December 2005

The Eraly Brahms
Piano Sonata No. 1, Op.1. Variations on a Theme by Schumann, Op. 9. Four Ballades, Op. 10
Oleg Marshev (pf)
Danacord DACOCD 643

Ringing authority in early Brahms from this gifted pianist

Having wandered engagingly down the country lanes of Sauer, Pabst and Richard Strauss, the prolific Oleg Marshev, Danacord’s gifted star pianist, is firmly on the motorway for his latest venture. The results are impressive.

Though at least six works preceded the First Sonata in C major, Brahms’s designated op.1 announced the arrival of its 19-year-old composer with unabashed self-confidence. After the expansive first movement, with its barely disguised genuflection to Beethoven and the Hammerklavier, there follows a set of variations on a German folksong, a fiery Scherzo and an exuberant finale.

Marshev handles the heavy chordal writing with exemplary clarity and a ringing authority reminiscent of Katchen (who, however, does not include the first movement repeat). The Four Ballades are thoughtful and sensitive, coloured, as are all these performances, by the slightly astringent tone this artist favours.

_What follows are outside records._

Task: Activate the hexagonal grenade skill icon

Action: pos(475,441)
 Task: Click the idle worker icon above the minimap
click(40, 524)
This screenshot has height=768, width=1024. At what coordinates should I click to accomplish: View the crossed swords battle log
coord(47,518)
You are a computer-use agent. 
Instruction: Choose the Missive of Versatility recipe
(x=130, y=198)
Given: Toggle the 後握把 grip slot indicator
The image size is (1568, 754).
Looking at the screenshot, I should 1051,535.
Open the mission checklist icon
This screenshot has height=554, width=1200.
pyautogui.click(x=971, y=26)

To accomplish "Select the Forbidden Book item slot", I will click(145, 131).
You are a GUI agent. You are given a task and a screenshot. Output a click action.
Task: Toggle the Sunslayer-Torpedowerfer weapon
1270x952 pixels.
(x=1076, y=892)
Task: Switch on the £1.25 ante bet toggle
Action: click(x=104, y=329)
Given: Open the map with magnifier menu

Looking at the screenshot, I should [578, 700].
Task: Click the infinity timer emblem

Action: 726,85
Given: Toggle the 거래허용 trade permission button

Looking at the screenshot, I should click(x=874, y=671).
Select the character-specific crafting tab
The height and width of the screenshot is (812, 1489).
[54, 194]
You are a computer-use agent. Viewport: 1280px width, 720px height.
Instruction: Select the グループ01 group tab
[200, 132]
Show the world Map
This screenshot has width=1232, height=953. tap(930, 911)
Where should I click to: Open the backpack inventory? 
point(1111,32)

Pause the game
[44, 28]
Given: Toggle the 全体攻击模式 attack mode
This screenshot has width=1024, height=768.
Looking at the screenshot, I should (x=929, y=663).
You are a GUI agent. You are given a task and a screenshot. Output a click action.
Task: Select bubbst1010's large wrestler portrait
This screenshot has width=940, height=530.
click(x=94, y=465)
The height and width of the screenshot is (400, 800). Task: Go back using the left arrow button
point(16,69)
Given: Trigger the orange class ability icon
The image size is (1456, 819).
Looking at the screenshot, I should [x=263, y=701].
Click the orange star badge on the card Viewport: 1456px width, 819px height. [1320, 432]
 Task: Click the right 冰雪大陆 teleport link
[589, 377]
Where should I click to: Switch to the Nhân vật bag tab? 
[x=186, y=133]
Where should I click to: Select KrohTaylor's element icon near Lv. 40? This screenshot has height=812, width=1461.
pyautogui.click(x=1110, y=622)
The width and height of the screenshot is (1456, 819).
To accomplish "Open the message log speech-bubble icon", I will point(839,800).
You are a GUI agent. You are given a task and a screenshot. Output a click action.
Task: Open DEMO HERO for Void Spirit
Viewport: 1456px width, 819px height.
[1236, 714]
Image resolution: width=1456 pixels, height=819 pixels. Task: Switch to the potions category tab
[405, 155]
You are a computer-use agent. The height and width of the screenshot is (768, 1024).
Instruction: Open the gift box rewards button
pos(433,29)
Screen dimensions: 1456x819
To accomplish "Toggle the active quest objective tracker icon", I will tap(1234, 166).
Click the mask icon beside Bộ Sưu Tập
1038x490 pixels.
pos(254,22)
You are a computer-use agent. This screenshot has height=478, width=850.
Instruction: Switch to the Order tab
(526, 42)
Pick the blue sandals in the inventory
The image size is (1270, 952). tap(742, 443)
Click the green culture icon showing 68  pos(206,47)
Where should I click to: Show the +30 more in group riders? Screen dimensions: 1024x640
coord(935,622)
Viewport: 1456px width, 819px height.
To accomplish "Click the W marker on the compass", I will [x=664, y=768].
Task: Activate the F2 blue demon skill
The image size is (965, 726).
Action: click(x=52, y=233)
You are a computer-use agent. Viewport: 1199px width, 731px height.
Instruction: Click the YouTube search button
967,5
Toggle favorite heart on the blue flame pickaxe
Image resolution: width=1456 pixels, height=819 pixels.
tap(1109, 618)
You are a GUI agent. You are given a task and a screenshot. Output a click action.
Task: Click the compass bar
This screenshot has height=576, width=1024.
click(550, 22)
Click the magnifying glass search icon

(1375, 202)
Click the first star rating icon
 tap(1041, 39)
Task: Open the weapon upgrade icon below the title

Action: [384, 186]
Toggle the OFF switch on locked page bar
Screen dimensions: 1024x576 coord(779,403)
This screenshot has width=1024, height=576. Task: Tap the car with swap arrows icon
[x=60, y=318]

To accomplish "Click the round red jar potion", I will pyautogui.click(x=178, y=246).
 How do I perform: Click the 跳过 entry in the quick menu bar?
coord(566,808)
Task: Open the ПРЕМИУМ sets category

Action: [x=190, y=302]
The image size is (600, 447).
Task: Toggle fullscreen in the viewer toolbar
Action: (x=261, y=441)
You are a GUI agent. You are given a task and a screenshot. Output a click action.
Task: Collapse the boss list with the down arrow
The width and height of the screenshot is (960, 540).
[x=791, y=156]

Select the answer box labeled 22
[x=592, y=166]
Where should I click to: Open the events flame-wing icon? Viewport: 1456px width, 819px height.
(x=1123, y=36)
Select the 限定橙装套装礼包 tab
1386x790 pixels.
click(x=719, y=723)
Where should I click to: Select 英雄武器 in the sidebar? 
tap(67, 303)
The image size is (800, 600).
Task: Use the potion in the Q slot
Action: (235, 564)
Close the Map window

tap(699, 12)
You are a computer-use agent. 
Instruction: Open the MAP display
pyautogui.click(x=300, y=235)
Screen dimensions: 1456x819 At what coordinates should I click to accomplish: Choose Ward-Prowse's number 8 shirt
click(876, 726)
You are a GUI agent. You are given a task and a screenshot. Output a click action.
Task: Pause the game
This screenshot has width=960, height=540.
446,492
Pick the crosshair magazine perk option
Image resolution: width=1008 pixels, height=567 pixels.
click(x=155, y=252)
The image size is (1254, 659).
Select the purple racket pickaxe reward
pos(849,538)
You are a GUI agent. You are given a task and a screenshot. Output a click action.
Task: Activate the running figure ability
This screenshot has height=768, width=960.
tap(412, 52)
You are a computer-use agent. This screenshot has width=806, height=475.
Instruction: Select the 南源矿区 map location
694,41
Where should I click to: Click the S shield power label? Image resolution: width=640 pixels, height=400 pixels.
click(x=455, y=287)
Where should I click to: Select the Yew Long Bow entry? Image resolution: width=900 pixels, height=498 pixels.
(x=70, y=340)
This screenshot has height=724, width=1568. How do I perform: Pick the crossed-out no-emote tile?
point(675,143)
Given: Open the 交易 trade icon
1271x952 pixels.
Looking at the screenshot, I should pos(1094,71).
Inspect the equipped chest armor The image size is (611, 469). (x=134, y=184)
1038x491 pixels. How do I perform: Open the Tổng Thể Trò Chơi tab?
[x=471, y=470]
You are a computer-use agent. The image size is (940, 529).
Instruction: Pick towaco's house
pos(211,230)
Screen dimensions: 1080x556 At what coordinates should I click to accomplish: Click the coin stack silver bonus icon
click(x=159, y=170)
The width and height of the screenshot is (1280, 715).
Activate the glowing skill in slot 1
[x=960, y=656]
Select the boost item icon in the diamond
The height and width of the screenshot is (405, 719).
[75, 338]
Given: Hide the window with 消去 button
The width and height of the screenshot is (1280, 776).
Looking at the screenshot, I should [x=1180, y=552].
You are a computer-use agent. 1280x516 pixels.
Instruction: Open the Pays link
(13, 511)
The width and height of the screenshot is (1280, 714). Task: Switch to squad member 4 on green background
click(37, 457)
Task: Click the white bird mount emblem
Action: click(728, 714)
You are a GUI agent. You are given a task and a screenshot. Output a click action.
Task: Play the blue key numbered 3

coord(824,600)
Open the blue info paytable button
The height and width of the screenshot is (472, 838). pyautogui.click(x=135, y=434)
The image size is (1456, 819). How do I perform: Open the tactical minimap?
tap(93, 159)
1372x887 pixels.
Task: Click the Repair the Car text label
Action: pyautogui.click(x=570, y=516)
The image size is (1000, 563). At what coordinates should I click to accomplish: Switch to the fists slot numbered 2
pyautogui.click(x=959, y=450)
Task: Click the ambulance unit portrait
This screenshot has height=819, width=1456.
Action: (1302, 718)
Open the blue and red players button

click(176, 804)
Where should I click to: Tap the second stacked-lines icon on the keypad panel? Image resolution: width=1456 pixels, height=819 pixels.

For me, Marshev’s finest account is of the Schumann Variations, based on a theme from Bunte Bltter, a keenly observed reading that underlines its tragic undertone (his friend Schumann was already in a mental institution). Variation 10 (Poco adagio) and the final dying pages of Variations 15 and 16 are touchingly done. I’d direct you to the track numbers if Danacord had allowed me to.